[I] [Feature][connector-hive] hive connector support overwrite mode [seatunnel]

via GitHub Tue, 15 Oct 2024 00:52:09 -0700


Adamyuanyuan opened a new issue, #7843:
URL: https://github.com/apache/seatunnel/issues/7843


   ### Search before asking
   
   - [X] I had searched in the 
[feature](https://github.com/apache/seatunnel/issues?q=is%3Aissue+label%3A%22Feature%22)
 and found no similar feature requirement.
   
   
   ### Description
   
   Flag to decide whether to use overwrite mode when inserting data into Hive. 
If set to true, for non-partitioned tables, the existing data in the table will 
be deleted before inserting new data. For partitioned tables, the data in the 
relevant partition will be deleted before inserting new data;
   
   When performing Hive insert operations, the current mode is append, but in 
reality, there may be requirements for overwriting the data, similar to `insert 
overwrite`, or deleting before insertion. There are several implementation 
approaches, such as:
   
   1. **Using Scheduling Workflows**: A temporary solution for data processing 
involves configuring a workflow, dragging a workflow to first delete the 
corresponding table, and then performing the insertion.
   2. **Upper-Layer Data Integration Products**: Through pipelines or similar 
methods, data is deleted before insertion.
   3. **Native Support for "Overwrite" Mode in Seatunnel**: Currently, 
implementing this feature directly in the Seatunnel core is the most 
convenient.

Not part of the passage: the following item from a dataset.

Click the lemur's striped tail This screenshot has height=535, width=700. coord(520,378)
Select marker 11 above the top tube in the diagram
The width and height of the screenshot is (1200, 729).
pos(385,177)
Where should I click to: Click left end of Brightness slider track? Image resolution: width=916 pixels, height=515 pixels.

By leveraging Seatunnel's two-phase commit logic, data is first 
written to a temporary directory, then deleted (using `deleteFile(directory)`), 
and finally renamed. This approach ensures better data consistency, with the 
time between deleting and renaming the directory being in milliseconds. It 
leverages existing utility classes, resulting in minimal code changes and 
significantly better performance compared to upper-layer methods.
   
   During the implementation, the logic of Flink's `overwrite` operator was 
referenced.
   
   Simply adding an `overwrite` parameter on the Hive side (defaulting to 
`false`) would suffice.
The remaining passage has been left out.